Installation view of Klaus von Nichtssagend’s booth at The Armory Show, 2016. Photo by Adam Reich for Artsy.
We are living in uncertain times—at least, that was the claim that kicked off a panel on Wednesday held at the Neue Galerie in New York. Moderator and editor-in-chief of ARTNews Sarah Douglas opened by rattling off a laundry list of art market woes: Sales volume had dropped markedly even before the art world’s summer lull, and the following one-two punch of Brexit and the polarizing U.S. presidential election has left art collectors and dealers even more on edge; the 2016 New York fall auctions brought in about half of last year’s total, with prices for some emerging artists at Phillips’s recent “New Now” sale down 90%; and looking ahead to next month’s auctions in London, both the volume of lots and their pre-sale estimates are down.
The four panelists—CEO and President of Athena Art Finance G. Andrea Danese, art advisor Mary Hoeveler, collector Pamela Joyner, and tax attorney Jason Kleinman—were tasked with explaining how this uncertainty might impact collecting. Below are four takeaways from the discussion.
Undervalued artists get a boost
Douglas pointed out that, under uncertain market conditions, art collectors turn to undervalued artists that offer lower prices and a relative guarantee of return on investment. Hoeveler noted that as the art world expands to include once-marginalized groups, it is a particularly good time to invest in historically under-appreciated artists. “The fact of the matter is that so many people are flooding into the market now, with the emergence of wealth globally and also the internet with its new, unprecedented levels of access and transparency,” she said. “It’s created a tremendous democratizing effect on the market overall.” There’s been a rethinking of the canon, she said, that has welcomed identity politics and an increasingly globalized set of artists. “In general, a rediscovery of artists is underway,” she said. “Collectors want to look back now.”
Whether Trump or Clinton, the presidential election will play a part in the future of collecting
Uncertainty is not limited to the art market, of course, and the most obvious example today is the outcome of the upcoming U.S. presidential election. Kleinman, an associate at Herrick Feinstein LLP, explored the ways in which both candidates might move tax policy with regards to art. “If Trump were to become president, I don’t know that he would get into the weeds of really tinkering with the tax rules,” Kleinman noted. “But the one tax rule he’d be possessive of is 1031. You really can’t overstate how important it is to real estate in this country.” Internal Revenue Code Section 1031 allows people to buy and sell real estate without having to immediately pay taxes on any gains, as long as the gains are reinvested in a similar property. Although investors cannot use this loophole for purchases of stocks and bonds, Kleinman said that there is a “growing market of people who rely on 1031 also for art.”

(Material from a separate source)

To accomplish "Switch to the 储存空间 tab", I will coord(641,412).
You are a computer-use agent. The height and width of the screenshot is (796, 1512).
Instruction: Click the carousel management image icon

Trump certainly wouldn’t get rid of 1031. In fact, he might even expand it, the panel contended. Hillary Clinton, on the other hand, “has said very clearly she wants to get more revenue out of the system,” Kleinman noted. “I don’t think she’s talking about middle class people. I do think she wants to skim it from the top.” Although the attorney notes that, in terms of 1031, the government is losing significantly more money through its application to real estate than to art, a Clinton presidency might mean a crackdown on the policy as a whole and that could affect a certain subset of art collectors.

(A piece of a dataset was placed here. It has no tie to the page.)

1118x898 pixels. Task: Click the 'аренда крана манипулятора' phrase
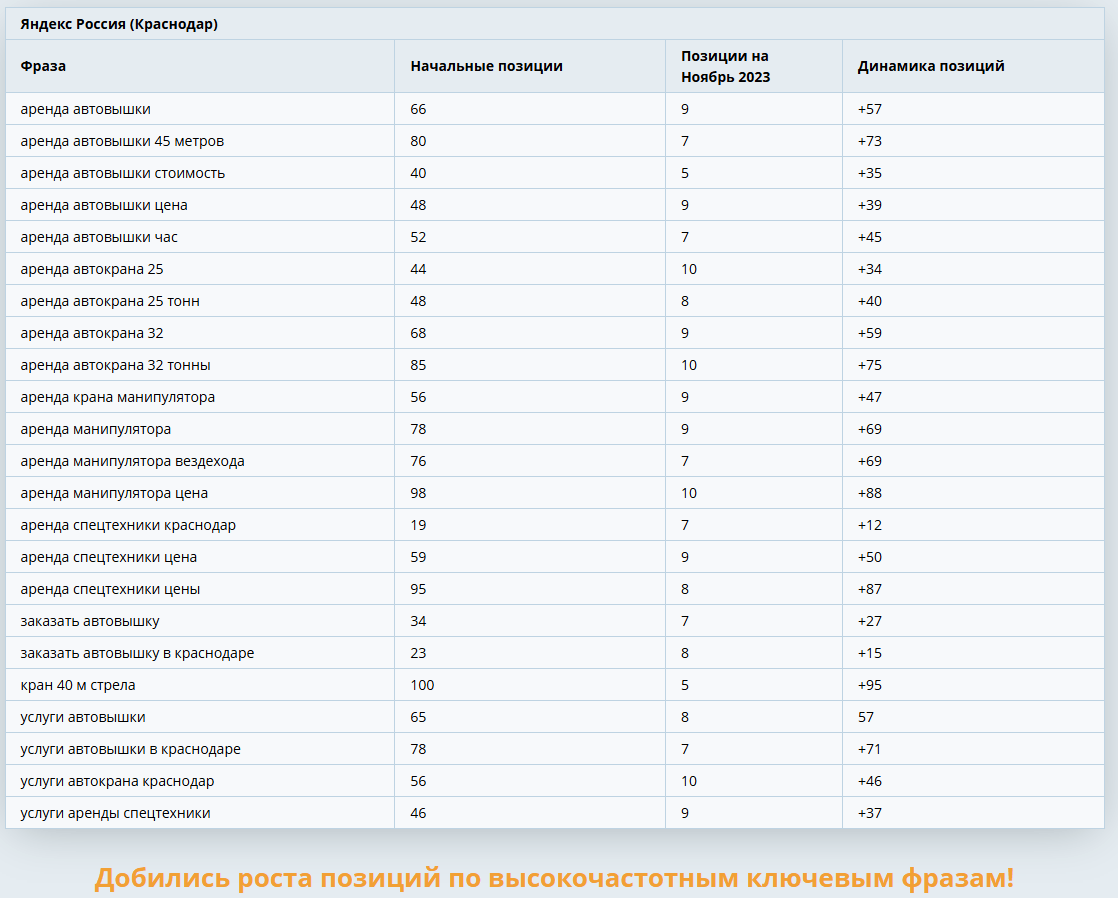(118, 397)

Slowdown or not, the art market is still a force to be reckoned with
Hoeveler, who has worked in the art world since the early 1990s, noted that there was a pattern to the ups and downs of the market. These “waves,” as she termed them, have been accelerating, she said—instead of happening every seven to 10 years, now they’re occurring every three to five. But, despite this roller coaster effect, “the upward trend is consistent,” she notes.
Danese also spoke to the growing strength of the art market: “The more money that goes into a market, the more attention is paid to it. This is becoming a considerably big market.” He noted that now, even in a softened market, there’s still healthy and significant activity if you know where to look. “There’s a very interesting trend that we’ve been observing,” he said. “More and more of the market is shifting away from the auction houses and moving to the dealer, where people can get greater security in the moment they trade because there’s no exposure to the market.”
A cooling market lets serious collectors shine
“I think that the softened market separates the men from the boys, so to speak,” said Hoeveler, an art advisor who previously served as managing director for the Citigroup Private Bank Art Advisory Service. “People who are serious collectors don’t flee when the market is down.” Case in point: Joyner, a San Francisco-based businesswoman who has amassed a significant collection of African-American art, mentioned that she’d decided to purchase a new work in the taxi on the way to the panel that evening.
Hoeveler also noted that a slowdown might actually improve the quality of art being collected. “One of the trends in the market that’s become more and more disturbing is that collectors are equating market approval with quality—as if somehow because people are willing to spend a lot of money for an artist, it means he or she must be a good artist,” Hoeveler said. “So I always welcome these corrections for that reason, because it requires people to step back and think for themselves about where they are in relation to collecting.” It’s a sentiment that has been echoed by other art-world experts, including art advisor and curator Jeffrey Deitch during a panel discussion at this year’s Armory Show.